WORKING DATA START

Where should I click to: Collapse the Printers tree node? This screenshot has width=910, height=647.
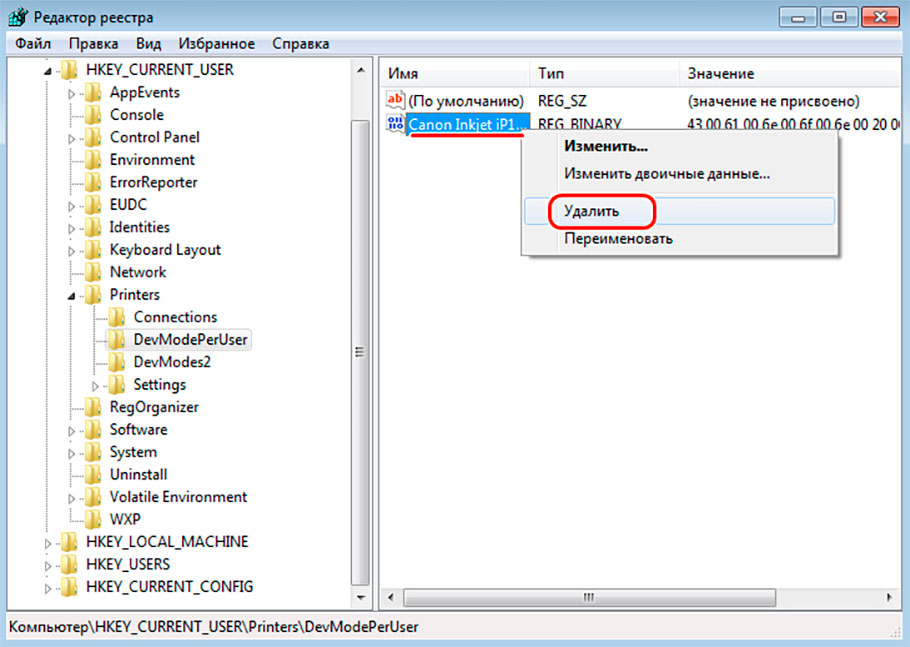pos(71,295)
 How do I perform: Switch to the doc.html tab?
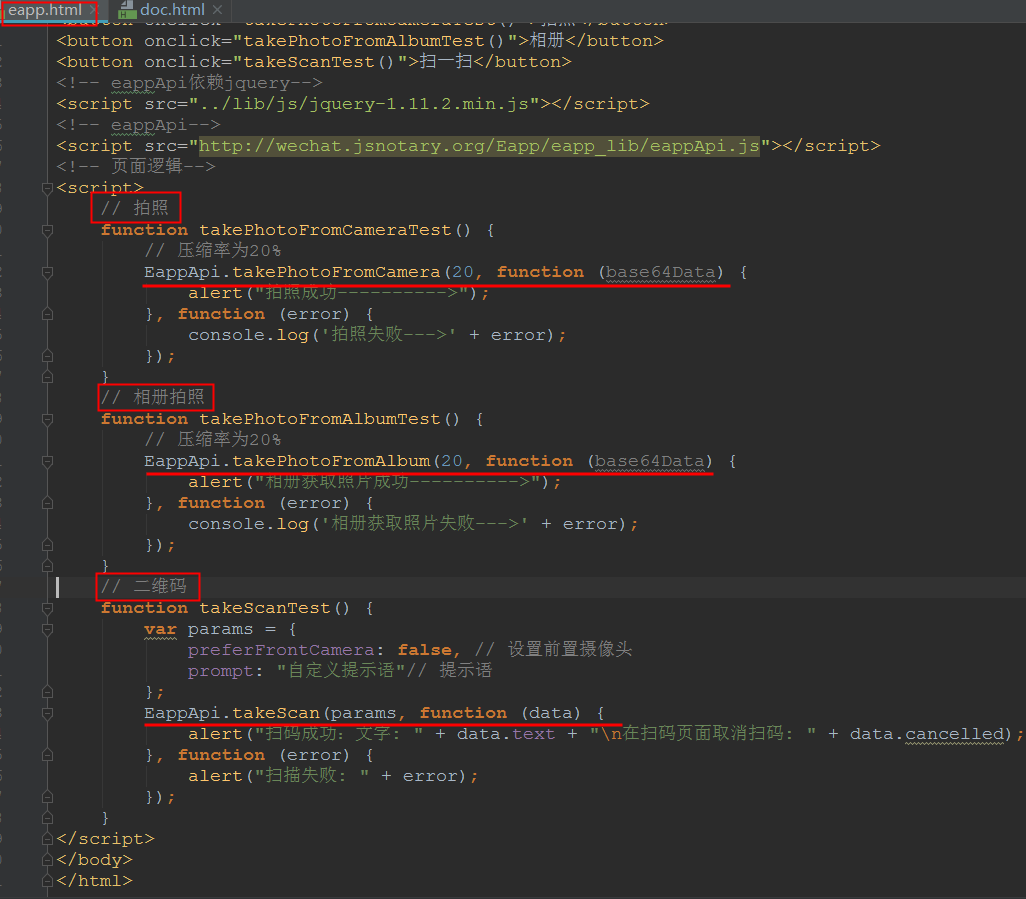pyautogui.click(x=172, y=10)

WORKING DATA END
WORKING DATA START

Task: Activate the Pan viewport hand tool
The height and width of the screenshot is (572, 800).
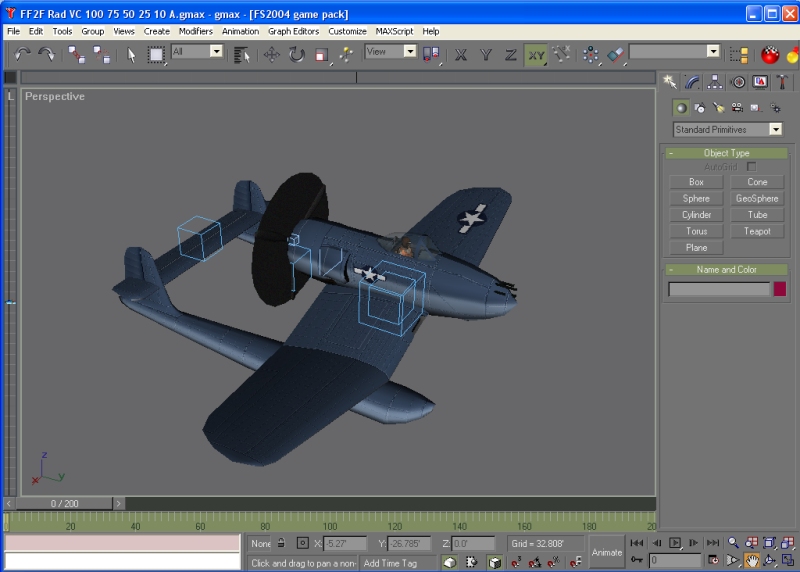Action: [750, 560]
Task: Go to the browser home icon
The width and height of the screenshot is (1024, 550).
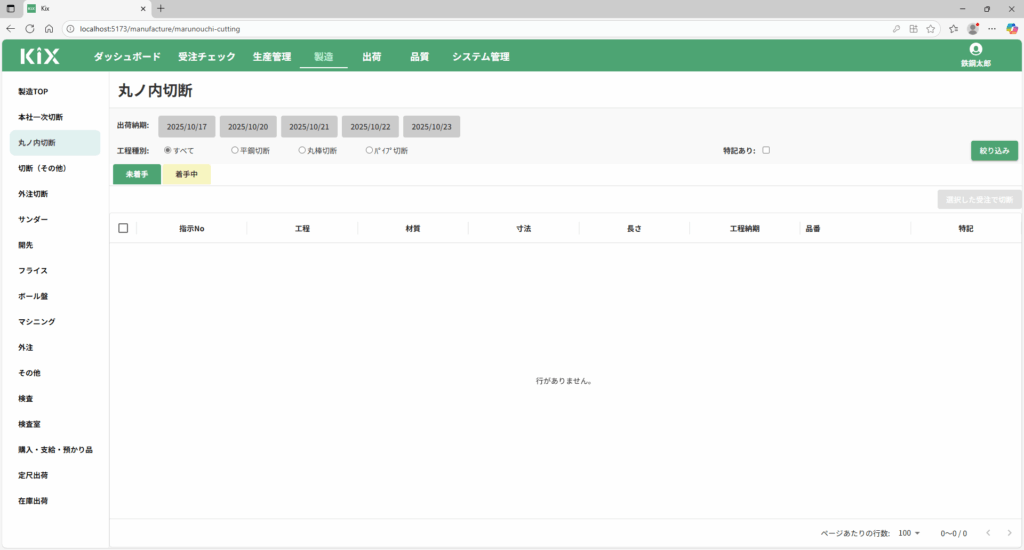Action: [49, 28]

WORKING DATA END

→ **WHAT YOU WILL DO**: Select every line of the records holding the string "Task".

→ **ANSWER SPACE**:
Task: Activate the Pan viewport hand tool
Task: Go to the browser home icon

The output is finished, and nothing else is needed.